スタッフ、役者、水谷豊の熱き心もいい。テーマの「嫉妬」もよく分かるが…

 若い頃は、反抗的で尖っていて口が達者な調子のいい若者を軽々と演じ、私の憧れの兄貴だった水谷豊。今ではすっかり改悛し、ループ止めサスペンダーの刑事役でお茶の間の人気者になっている。

 俳優として実績充分の彼が放った監督第二弾は、自らが最も得意とするフィールドであるサスペンスの分野で勝負した群像劇である。さらに、今回は彼自らが単独で書いた完全オリジナルシナリオであり、そんな御大の意欲作を失敗させてはなるものかと、撮影、照明、美術などの「相棒」スタッフ達が、その職人魂を存分に発揮しプロフェッショナルな仕事をしている。

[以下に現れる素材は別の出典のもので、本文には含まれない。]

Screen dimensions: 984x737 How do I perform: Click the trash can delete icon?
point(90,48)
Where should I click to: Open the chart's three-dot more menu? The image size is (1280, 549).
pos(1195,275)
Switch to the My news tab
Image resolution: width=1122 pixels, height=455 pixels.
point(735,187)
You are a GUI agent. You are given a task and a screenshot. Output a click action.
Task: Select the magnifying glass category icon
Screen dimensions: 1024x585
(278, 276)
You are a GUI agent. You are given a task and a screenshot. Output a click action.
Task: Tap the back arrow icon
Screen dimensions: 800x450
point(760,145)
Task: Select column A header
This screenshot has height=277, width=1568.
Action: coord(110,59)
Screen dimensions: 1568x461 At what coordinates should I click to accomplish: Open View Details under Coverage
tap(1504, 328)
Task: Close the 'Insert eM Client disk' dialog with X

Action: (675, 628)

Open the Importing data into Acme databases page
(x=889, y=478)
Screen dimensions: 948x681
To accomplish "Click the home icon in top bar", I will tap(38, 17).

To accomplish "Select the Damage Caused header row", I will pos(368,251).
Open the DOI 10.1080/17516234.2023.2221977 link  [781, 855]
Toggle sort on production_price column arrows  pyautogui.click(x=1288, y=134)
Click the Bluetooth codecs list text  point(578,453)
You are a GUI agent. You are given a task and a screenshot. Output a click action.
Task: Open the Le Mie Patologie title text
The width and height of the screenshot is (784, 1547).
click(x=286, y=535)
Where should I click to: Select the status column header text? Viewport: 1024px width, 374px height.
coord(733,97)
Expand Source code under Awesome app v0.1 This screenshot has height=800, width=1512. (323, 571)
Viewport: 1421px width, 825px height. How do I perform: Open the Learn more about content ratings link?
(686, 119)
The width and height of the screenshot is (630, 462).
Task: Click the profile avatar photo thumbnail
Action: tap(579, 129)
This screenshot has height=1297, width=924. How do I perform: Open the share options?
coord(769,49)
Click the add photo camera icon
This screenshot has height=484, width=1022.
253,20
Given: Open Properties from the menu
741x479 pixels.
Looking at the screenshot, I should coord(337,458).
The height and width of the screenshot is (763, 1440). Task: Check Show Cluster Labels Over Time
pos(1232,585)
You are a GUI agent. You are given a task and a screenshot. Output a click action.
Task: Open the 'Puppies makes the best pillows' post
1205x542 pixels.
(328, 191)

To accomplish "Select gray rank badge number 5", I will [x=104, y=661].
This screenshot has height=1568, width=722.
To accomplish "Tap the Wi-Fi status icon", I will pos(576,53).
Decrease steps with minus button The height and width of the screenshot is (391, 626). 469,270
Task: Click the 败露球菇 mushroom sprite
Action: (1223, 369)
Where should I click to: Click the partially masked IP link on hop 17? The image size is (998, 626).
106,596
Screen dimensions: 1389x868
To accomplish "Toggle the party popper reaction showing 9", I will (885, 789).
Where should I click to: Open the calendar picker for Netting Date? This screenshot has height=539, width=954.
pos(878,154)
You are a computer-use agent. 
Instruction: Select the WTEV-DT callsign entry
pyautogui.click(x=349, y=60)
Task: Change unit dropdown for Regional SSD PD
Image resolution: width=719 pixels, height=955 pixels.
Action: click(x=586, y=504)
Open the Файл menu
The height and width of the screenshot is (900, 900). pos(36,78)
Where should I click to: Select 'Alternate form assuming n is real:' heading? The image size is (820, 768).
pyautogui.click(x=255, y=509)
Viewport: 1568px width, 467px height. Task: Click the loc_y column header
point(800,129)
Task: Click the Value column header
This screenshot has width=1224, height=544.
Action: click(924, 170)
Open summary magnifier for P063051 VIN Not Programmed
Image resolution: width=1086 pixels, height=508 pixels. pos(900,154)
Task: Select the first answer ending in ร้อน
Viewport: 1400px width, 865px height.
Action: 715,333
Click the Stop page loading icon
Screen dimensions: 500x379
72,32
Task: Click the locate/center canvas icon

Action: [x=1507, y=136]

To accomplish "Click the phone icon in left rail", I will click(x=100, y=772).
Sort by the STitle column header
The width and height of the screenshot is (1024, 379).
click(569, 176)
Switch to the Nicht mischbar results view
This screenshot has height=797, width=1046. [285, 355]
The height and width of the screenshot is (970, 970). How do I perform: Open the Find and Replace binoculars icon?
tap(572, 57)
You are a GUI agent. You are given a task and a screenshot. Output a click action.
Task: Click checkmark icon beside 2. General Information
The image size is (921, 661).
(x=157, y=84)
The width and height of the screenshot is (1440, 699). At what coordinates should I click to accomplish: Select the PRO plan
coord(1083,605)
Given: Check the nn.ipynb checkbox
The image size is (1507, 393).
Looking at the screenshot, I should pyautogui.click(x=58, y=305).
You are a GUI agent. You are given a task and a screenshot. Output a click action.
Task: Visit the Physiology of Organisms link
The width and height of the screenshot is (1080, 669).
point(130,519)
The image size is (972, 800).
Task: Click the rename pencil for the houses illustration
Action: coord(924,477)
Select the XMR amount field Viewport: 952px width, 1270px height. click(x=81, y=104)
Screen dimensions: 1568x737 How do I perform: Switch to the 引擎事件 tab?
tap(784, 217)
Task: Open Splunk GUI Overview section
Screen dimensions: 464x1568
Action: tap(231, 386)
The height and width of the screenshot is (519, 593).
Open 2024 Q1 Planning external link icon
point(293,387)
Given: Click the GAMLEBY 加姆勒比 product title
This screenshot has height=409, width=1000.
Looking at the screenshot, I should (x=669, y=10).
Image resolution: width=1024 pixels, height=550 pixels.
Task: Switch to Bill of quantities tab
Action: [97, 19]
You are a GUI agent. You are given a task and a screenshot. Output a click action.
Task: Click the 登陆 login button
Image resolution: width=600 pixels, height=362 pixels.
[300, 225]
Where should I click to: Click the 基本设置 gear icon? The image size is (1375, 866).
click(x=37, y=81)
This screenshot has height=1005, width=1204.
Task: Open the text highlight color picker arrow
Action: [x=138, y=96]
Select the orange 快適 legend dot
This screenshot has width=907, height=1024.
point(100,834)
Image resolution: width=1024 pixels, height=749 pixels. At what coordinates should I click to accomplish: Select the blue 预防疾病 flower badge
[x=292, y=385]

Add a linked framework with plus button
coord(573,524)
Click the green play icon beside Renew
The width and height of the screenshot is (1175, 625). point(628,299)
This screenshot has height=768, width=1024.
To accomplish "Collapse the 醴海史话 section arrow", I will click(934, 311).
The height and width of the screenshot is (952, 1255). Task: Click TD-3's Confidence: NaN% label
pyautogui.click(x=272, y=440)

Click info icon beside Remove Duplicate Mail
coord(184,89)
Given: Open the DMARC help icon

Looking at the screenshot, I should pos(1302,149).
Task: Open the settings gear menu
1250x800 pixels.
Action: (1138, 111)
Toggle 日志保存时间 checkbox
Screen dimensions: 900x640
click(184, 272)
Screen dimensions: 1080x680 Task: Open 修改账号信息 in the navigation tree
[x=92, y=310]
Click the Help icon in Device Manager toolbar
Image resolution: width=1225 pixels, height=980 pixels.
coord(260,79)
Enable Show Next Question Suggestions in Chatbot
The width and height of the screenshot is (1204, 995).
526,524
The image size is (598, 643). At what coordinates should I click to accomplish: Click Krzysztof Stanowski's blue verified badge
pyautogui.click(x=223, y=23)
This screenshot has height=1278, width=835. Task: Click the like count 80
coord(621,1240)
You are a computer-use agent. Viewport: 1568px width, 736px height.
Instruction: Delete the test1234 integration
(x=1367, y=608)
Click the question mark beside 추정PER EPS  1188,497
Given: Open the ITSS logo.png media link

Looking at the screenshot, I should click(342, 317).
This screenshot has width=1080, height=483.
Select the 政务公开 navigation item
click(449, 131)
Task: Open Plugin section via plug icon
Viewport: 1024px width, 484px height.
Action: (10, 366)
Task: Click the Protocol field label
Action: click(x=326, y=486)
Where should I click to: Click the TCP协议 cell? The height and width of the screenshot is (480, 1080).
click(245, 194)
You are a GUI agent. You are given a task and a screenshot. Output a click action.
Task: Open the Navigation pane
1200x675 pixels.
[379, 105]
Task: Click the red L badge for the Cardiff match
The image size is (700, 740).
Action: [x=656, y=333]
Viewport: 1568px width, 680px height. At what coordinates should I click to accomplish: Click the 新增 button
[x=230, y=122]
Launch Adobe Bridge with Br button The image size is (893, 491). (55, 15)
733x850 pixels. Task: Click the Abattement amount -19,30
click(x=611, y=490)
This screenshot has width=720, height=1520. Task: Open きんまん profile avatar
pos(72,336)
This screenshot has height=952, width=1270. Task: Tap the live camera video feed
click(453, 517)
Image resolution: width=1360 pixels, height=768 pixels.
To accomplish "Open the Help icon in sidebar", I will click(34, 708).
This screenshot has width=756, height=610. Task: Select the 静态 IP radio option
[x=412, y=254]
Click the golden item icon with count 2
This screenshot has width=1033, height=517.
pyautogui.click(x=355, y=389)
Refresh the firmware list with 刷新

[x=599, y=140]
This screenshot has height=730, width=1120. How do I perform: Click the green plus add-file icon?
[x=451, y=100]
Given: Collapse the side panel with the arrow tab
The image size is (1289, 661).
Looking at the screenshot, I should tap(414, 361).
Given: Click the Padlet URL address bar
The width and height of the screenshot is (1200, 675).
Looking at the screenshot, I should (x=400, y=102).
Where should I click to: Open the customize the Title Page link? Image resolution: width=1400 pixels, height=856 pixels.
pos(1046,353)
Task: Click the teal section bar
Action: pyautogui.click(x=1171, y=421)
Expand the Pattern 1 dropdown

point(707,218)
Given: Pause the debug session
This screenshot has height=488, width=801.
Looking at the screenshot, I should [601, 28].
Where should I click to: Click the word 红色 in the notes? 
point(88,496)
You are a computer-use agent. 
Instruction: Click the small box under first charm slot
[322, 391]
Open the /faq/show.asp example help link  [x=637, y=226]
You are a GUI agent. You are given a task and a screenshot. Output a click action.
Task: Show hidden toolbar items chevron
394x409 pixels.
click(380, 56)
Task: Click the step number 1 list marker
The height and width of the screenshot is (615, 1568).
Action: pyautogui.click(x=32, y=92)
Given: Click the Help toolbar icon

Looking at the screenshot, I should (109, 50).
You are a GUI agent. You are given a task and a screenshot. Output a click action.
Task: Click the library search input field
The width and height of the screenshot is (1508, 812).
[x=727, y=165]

 登場する俳優陣も水谷豊を盛り立てる。いつもはベテラン刑事役の彼だが、今回は被害者の父に回り、刑事役は岸部一徳と毎熊克哉にまかせている。ベテランの岸部とおとぼけの毎熊。「相棒」のコンビとは違ったキャラで犯人を追及していく様子は、2人の上手い演技もあってリアリティがあり、ちょっとしたくすぐり笑いもちゃんと笑える。

 そして、轢き逃げの加害者を演ずるのは、売り出し中の中山麻聖と石田法嗣を抜擢。ある程度観客を呼べるであろう東映映画で、若い俳優を育てようとする水谷豊の心遣いはたいしたものである。

 スタッフもいい、役者もいい、水谷豊の熱き心もいい。テーマの「嫉妬」もよく分かる。ほとんどいいのに何故か映画が腑に落ちないのだ。それはズバリ、プロットが杜撰すぎるからである。

 偶発的な要素に頼りすぎており、ご都合主義の度を越している。物語もアチコチ寄り道していき、テーマと無関係で意味不明なシーンが突如差し挟まれたりする。水谷豊の役は被害者の父で一般人なのにも関わらず、警察に代わって捜査を始めてしまう。

 気にならない人にはどうでもいい事だと思うが、私は気になって気になって仕方なかった。それなりに楽しめる映画なので惜しい。水谷さん、シナリオはプロに任せた方がよかったかも。

語り手:ドラゴン美多

中学三年の時に見た「日本沈没」「燃えよドラゴン」のあまりの面白さから映画の虜になって四十数年、今も映画から夢と希望と勇気をもらっている、ファッションチェックに忙しい中年のおっさんです。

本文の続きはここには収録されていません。